When 64-year-old Mesquite resident Charlene Lacenski visits the Cleveland Clinic Lou Ruvo Center for Brain Health to see her doctor, she might as well be carrying a microphone and standing under a spotlight.
Lacenski jokes with, teases and dazzles her doctor, Brent Bluett, as he discusses her condition.
“Dr. Bluett is very friendly, very easy to talk to,” she said. “He’s better when he’s smiling.”
Bluett, who grins in response to Lacenski’s humor, oversees a full-day clinic on Fridays for patients with dystonia, a disorder involving involuntary muscle contractions that can result in tremors and possibly severe pain. Some forms of the disease are hereditary, but the cause behind most cases is not known, according to the National Institutes of Health.

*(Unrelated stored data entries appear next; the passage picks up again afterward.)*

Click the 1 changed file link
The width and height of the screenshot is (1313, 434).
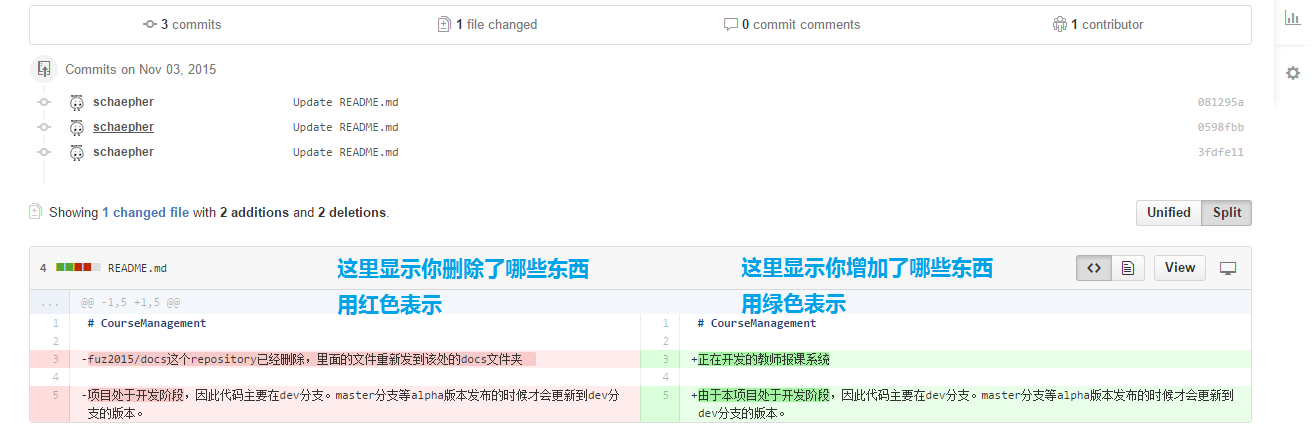(x=145, y=213)
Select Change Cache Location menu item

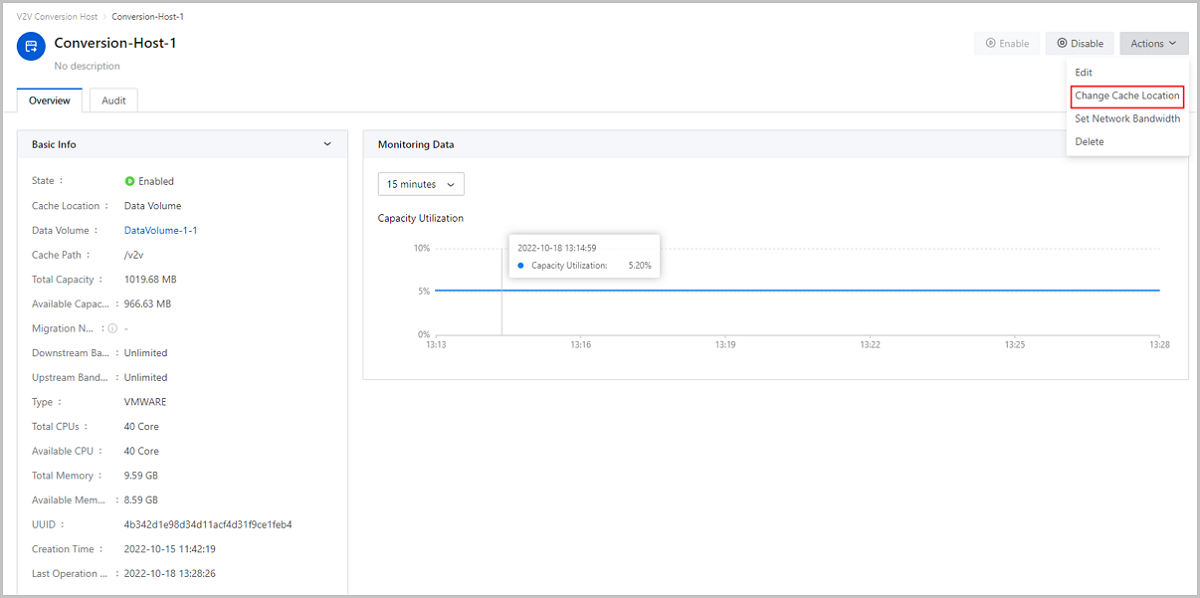[1127, 96]
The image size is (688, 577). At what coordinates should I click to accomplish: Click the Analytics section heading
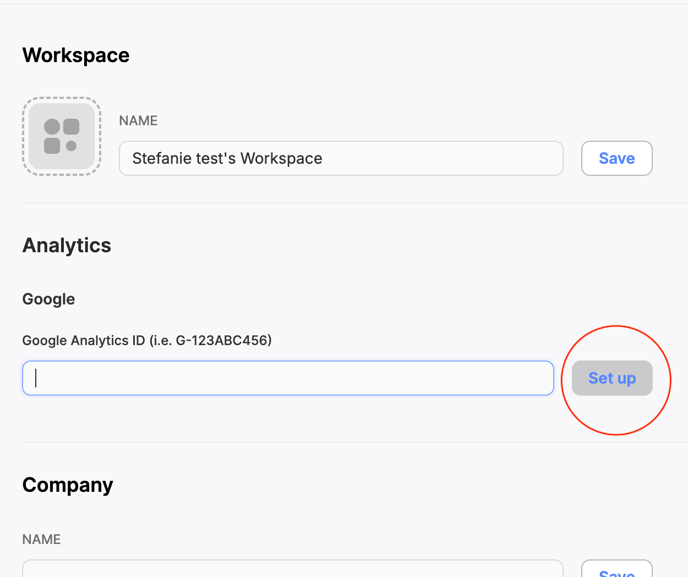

Estimates of how many people in the United States are afflicted with the disorder vary because it is often misdiagnosed or goes undiagnosed. In 2005, the American Association of Neurological Surgeons said that “as many as 250,000 people in the United States have dystonia.”
The Bachmann-Strauss Dystonia and Parkinson Foundation estimates that approximately 500,000 people have dystonia in the U.S. and Canada, but notes the condition’s severity varies tremendously from person to person, according to its website, www.dystonia-parkinsons.org.
To treat Lacenski and other patients, Bluett injects them with botulinum toxin, the most famous brand of which is Botox.
“It cleaves the communication between the nerve and the muscle for three months,” Bluett said. “It begins working at about two days and in general lasts for about 10 weeks.”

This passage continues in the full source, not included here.